## Try it
The full set of records below is to be reproduced without a single alteration.

[Extracted records]
+ + +
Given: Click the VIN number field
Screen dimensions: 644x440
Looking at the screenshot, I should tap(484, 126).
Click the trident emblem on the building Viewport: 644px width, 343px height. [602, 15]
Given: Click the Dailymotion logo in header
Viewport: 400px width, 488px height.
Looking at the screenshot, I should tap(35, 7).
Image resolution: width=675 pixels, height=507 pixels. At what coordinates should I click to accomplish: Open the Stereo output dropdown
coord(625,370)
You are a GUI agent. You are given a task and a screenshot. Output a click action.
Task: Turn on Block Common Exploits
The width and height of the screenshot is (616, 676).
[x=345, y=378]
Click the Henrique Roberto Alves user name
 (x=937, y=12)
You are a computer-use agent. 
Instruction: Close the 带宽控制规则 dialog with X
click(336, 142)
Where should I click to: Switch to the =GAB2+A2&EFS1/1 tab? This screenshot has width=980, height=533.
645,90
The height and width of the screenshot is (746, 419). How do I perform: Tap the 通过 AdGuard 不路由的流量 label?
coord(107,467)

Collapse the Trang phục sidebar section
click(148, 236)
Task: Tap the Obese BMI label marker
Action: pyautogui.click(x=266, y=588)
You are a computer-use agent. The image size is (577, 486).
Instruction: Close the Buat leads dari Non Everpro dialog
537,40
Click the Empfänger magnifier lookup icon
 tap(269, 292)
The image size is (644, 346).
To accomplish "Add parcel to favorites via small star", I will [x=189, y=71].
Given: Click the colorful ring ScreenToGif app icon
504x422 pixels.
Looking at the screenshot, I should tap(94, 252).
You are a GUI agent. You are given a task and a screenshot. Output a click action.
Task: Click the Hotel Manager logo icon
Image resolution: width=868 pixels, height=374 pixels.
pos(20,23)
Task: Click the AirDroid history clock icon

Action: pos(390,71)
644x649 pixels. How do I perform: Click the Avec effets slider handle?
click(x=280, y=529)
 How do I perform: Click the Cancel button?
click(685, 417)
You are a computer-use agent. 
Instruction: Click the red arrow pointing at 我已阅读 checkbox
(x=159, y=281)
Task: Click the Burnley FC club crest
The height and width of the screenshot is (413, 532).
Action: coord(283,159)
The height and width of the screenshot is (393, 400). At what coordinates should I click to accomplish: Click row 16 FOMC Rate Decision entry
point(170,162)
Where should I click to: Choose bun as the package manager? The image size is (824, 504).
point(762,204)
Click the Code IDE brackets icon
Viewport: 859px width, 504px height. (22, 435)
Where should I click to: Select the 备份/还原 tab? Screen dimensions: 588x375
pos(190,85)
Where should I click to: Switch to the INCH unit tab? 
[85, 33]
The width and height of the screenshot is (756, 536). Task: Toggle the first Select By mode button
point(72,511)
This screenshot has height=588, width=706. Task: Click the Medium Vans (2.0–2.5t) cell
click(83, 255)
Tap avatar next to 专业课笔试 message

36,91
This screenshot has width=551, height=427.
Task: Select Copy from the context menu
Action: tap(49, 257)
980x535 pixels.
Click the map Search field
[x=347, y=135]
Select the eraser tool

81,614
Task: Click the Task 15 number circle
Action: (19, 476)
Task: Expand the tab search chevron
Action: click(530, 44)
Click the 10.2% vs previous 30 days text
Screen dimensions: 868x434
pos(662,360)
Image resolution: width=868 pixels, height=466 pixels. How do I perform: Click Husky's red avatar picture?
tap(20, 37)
+ + +
## Response
Given: Click the VIN number field
Screen dimensions: 644x440
Looking at the screenshot, I should tap(484, 126).
Click the trident emblem on the building Viewport: 644px width, 343px height. [602, 15]
Given: Click the Dailymotion logo in header
Viewport: 400px width, 488px height.
Looking at the screenshot, I should tap(35, 7).
Image resolution: width=675 pixels, height=507 pixels. At what coordinates should I click to accomplish: Open the Stereo output dropdown
coord(625,370)
You are a GUI agent. You are given a task and a screenshot. Output a click action.
Task: Turn on Block Common Exploits
The width and height of the screenshot is (616, 676).
[x=345, y=378]
Click the Henrique Roberto Alves user name
 (x=937, y=12)
You are a computer-use agent. 
Instruction: Close the 带宽控制规则 dialog with X
click(336, 142)
Where should I click to: Switch to the =GAB2+A2&EFS1/1 tab? This screenshot has width=980, height=533.
645,90
The height and width of the screenshot is (746, 419). How do I perform: Tap the 通过 AdGuard 不路由的流量 label?
coord(107,467)

Collapse the Trang phục sidebar section
click(148, 236)
Task: Tap the Obese BMI label marker
Action: pyautogui.click(x=266, y=588)
You are a computer-use agent. The image size is (577, 486).
Instruction: Close the Buat leads dari Non Everpro dialog
537,40
Click the Empfänger magnifier lookup icon
 tap(269, 292)
The image size is (644, 346).
To accomplish "Add parcel to favorites via small star", I will [x=189, y=71].
Given: Click the colorful ring ScreenToGif app icon
504x422 pixels.
Looking at the screenshot, I should tap(94, 252).
You are a GUI agent. You are given a task and a screenshot. Output a click action.
Task: Click the Hotel Manager logo icon
Image resolution: width=868 pixels, height=374 pixels.
pos(20,23)
Task: Click the AirDroid history clock icon

Action: pos(390,71)
644x649 pixels. How do I perform: Click the Avec effets slider handle?
click(x=280, y=529)
 How do I perform: Click the Cancel button?
click(685, 417)
You are a computer-use agent. 
Instruction: Click the red arrow pointing at 我已阅读 checkbox
(x=159, y=281)
Task: Click the Burnley FC club crest
The height and width of the screenshot is (413, 532).
Action: coord(283,159)
The height and width of the screenshot is (393, 400). At what coordinates should I click to accomplish: Click row 16 FOMC Rate Decision entry
point(170,162)
Where should I click to: Choose bun as the package manager? The image size is (824, 504).
point(762,204)
Click the Code IDE brackets icon
Viewport: 859px width, 504px height. (22, 435)
Where should I click to: Select the 备份/还原 tab? Screen dimensions: 588x375
pos(190,85)
Where should I click to: Switch to the INCH unit tab? 
[85, 33]
The width and height of the screenshot is (756, 536). Task: Toggle the first Select By mode button
point(72,511)
This screenshot has height=588, width=706. Task: Click the Medium Vans (2.0–2.5t) cell
click(83, 255)
Tap avatar next to 专业课笔试 message

36,91
This screenshot has width=551, height=427.
Task: Select Copy from the context menu
Action: tap(49, 257)
980x535 pixels.
Click the map Search field
[x=347, y=135]
Select the eraser tool

81,614
Task: Click the Task 15 number circle
Action: (19, 476)
Task: Expand the tab search chevron
Action: click(530, 44)
Click the 10.2% vs previous 30 days text
Screen dimensions: 868x434
pos(662,360)
Image resolution: width=868 pixels, height=466 pixels. How do I perform: Click Husky's red avatar picture?
tap(20, 37)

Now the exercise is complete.